Plaintiff's claims against Dr. Gordon and Dr. Whitely are without foundation. The undisputed record establishes that neither Dr. Gordon nor Dr. Whitely treated plaintiff during the dates alleged in the amended complaint. Indeed, Dr. Whitely was not even licensed to practice optometry until June 2012, approximately two years after plaintiff received his treatment in 2010. In short, there is no factual basis to support plaintiff's claims that these two defendants were deliberately indifferent to plaintiff's serious medical needs as alleged in the amended complaint. Accordingly, defendants are entitled to summary judgment on plaintiff's § 1983 claim.

C. Plaintiff's state law claims

Finally, to the extent that plaintiff claims that defendants committed medical malpractice under state law, his claims fail. Dr. Whitely points out that plaintiff failed to comply with at least two statutory prerequisites for filing a medical malpractice action in Michigan, i.e., a notice of intent under M.C.L. § 600.2912b(1) and an affidavit of merit under M.C.L. § 600.2912d. See Dr. Whitely's Brief at pp. 5-8 (docket no. 107). However, it is unnecessary to address these procedural issues, because it is undisputed that neither Dr. Gordon nor Dr. Whitely treated plaintiff during the times alleged in the complaint.
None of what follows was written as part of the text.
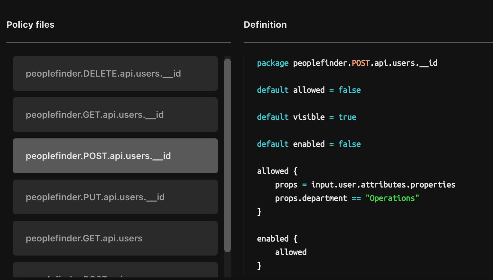Click the input.user.attributes.properties expression
Image resolution: width=493 pixels, height=280 pixels.
pos(383,185)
Accordingly, defendants are entitled to summary judgment on plaintiff's state law claims.

III. Recommendation

For the reasons set forth above, I respectfully recommend that Dr. Gordon and Dr. Whitely's motions for summary judgment (docket nos. 103 and 106) be GRANTED and that this action be TERMINATED.

FootNotes


1. The Court notes that Dr. Whitely's motion refers erroneously refers to Fed. R. Civ. P. 12(b)(6) as Fed. R. Civ. P. 26(b)(6).
2. The Court notes that plaintiff's amended complaint also alleged violations of the ADA and his due rocess rights. However, these claims were directed at the MDOC and Van Buren County.